-- Opening Marker --

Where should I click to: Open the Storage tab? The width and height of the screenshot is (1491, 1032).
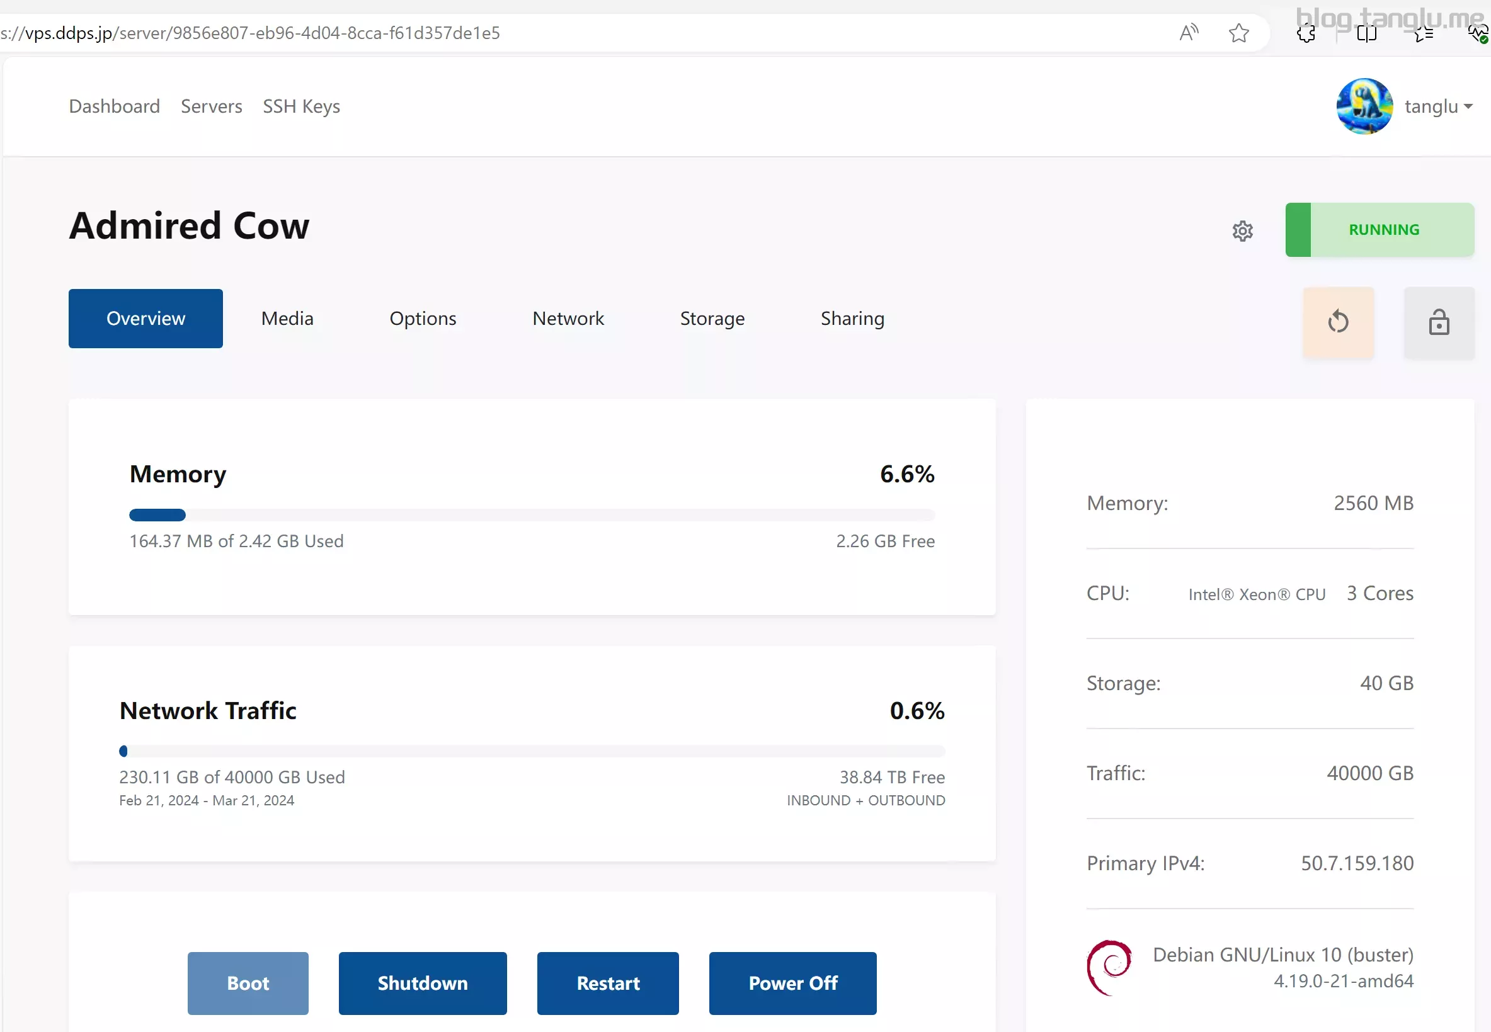click(x=712, y=318)
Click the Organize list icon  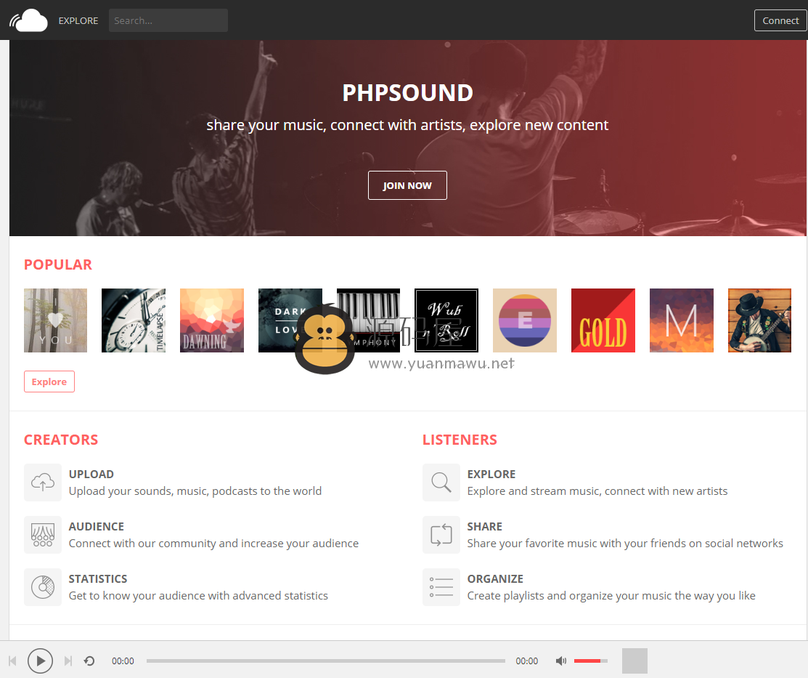click(x=441, y=587)
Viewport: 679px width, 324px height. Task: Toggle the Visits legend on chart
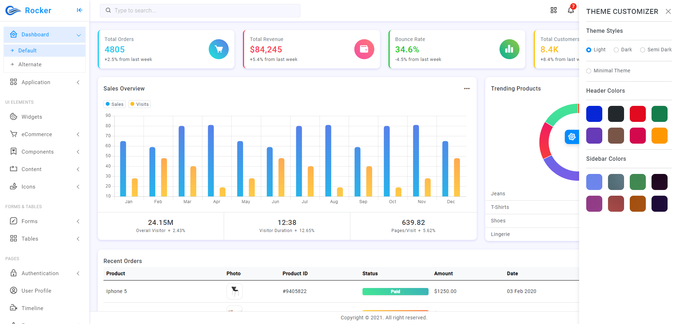[140, 104]
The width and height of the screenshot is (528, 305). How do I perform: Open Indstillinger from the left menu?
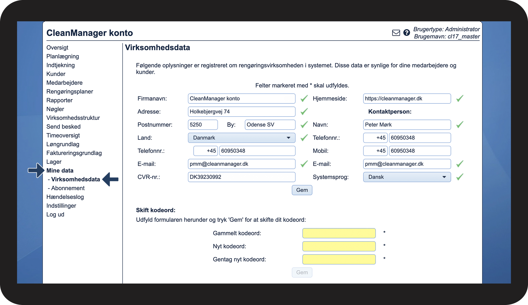(61, 206)
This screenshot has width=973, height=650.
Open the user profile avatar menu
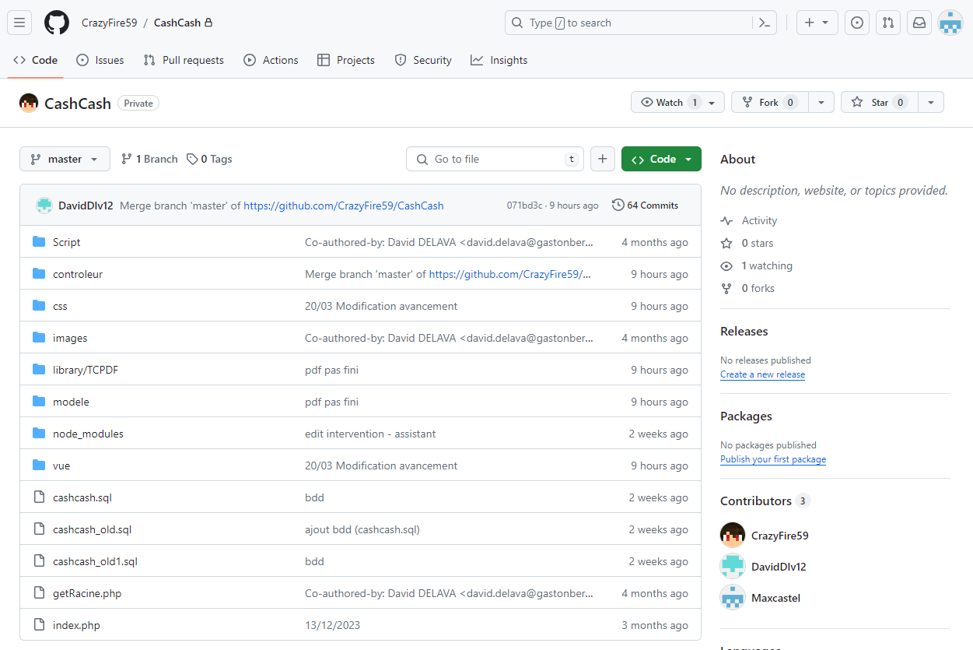(x=950, y=23)
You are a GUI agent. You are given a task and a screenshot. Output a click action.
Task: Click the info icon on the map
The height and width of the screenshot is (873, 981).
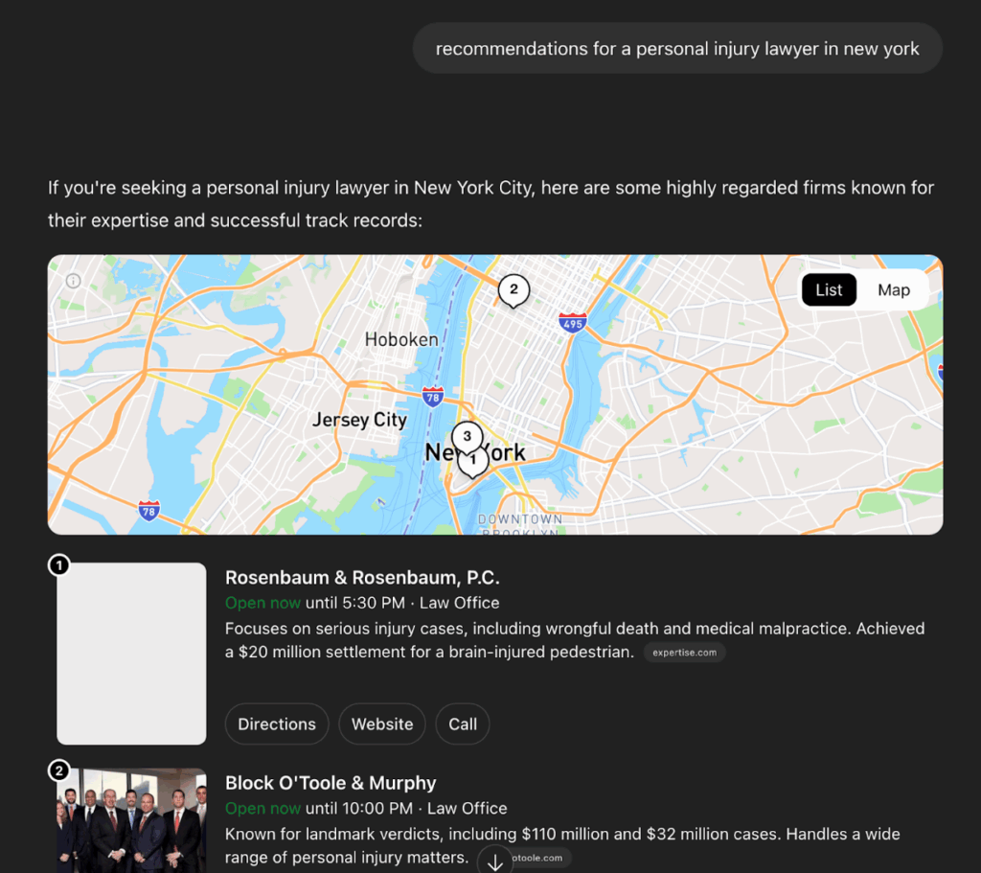(74, 281)
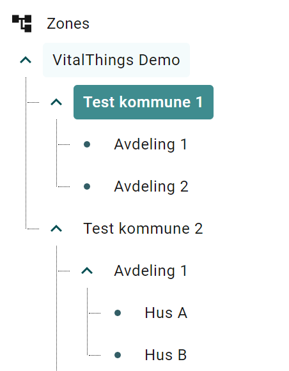Collapse Test kommune 1 using its chevron
This screenshot has height=371, width=289.
[56, 102]
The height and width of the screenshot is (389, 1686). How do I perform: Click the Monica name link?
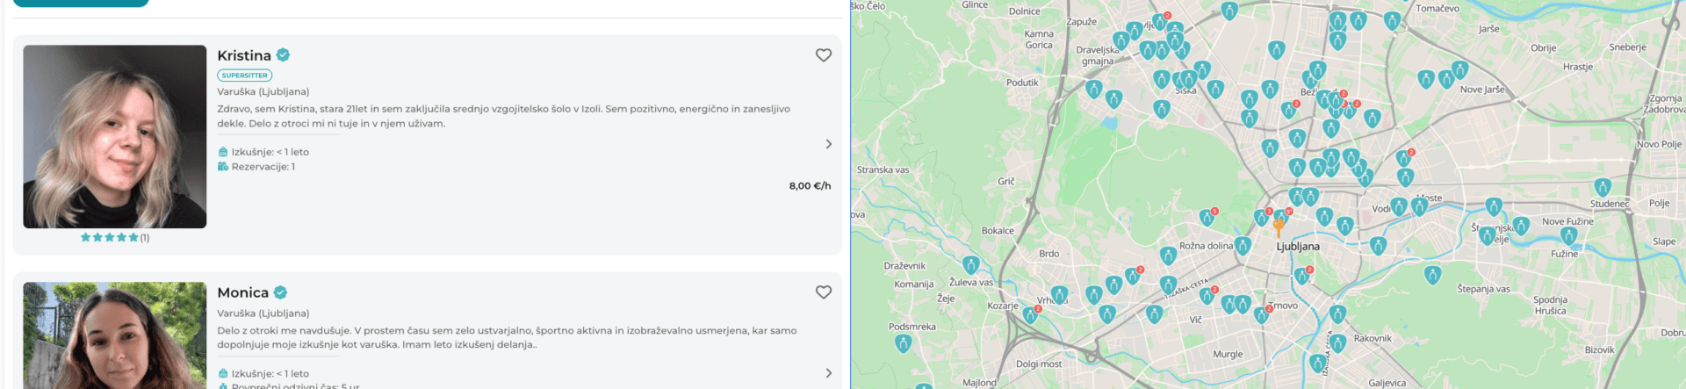(x=243, y=292)
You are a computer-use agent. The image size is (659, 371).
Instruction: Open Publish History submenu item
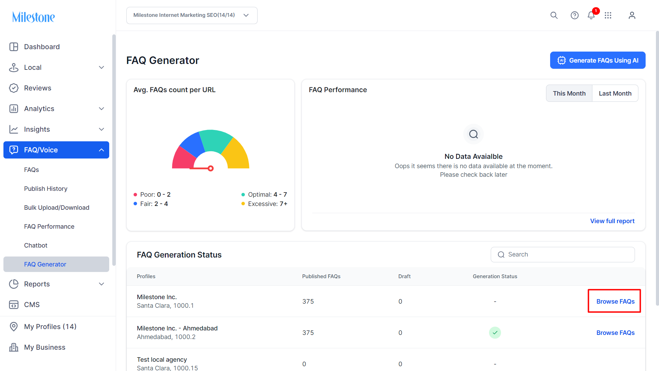(x=46, y=189)
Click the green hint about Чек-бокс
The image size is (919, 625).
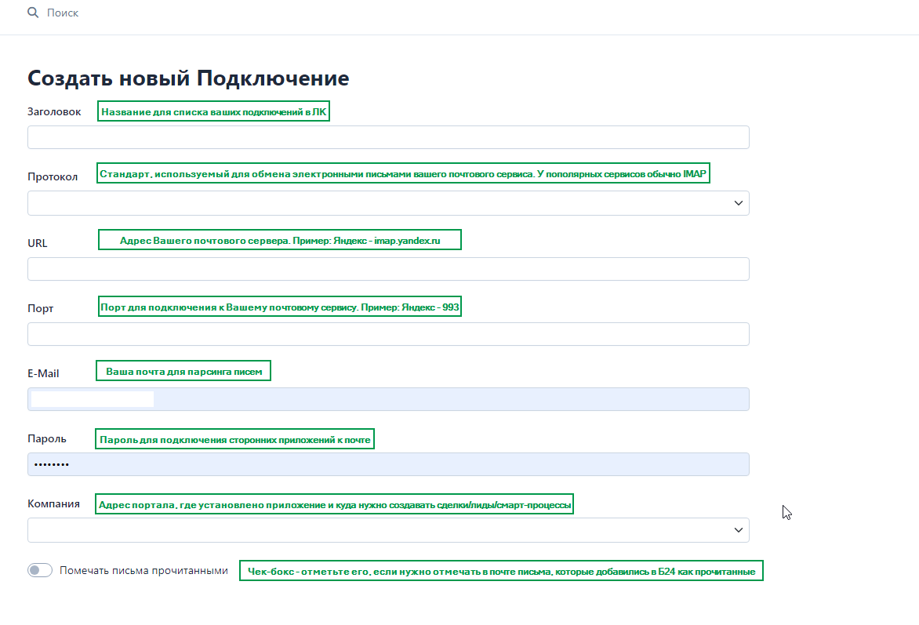pyautogui.click(x=501, y=572)

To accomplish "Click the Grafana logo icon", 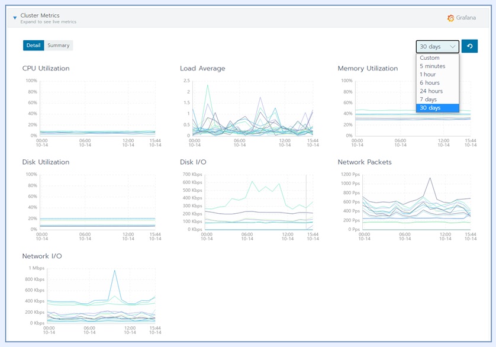I will coord(450,18).
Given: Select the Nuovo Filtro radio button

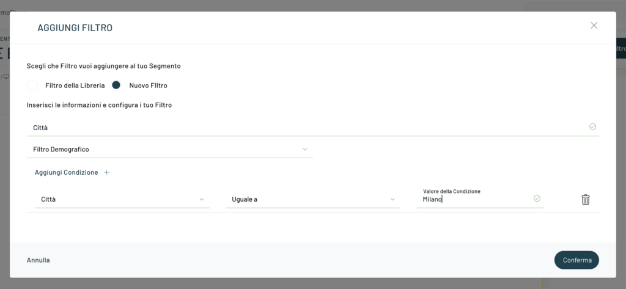Looking at the screenshot, I should pos(116,86).
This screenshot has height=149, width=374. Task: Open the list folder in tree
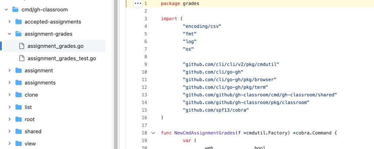[x=28, y=107]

-- Closing Marker --

What is wanted is an exact copy of the lines above from the one containing "The width and height of the screenshot is (528, 305)." through the one containing "Click the green hint about Чек-бокс", with no pictures in it.

Response to the task ::
The width and height of the screenshot is (528, 305). How do I perform: Open Indstillinger from the left menu?
(61, 206)
This screenshot has width=973, height=650.
Open the user profile avatar menu
(x=950, y=23)
You are a GUI agent. You are given a task and a screenshot. Output a click action.
Task: Click the info icon on the map
The height and width of the screenshot is (873, 981).
(74, 281)
Collapse Test kommune 1 using its chevron
This screenshot has height=371, width=289.
[56, 102]
The height and width of the screenshot is (389, 1686). How do I perform: Click the Monica name link?
(x=243, y=292)
You are a computer-use agent. The image size is (659, 371).
Instruction: Open Publish History submenu item
(x=46, y=189)
Click the green hint about Чек-бокс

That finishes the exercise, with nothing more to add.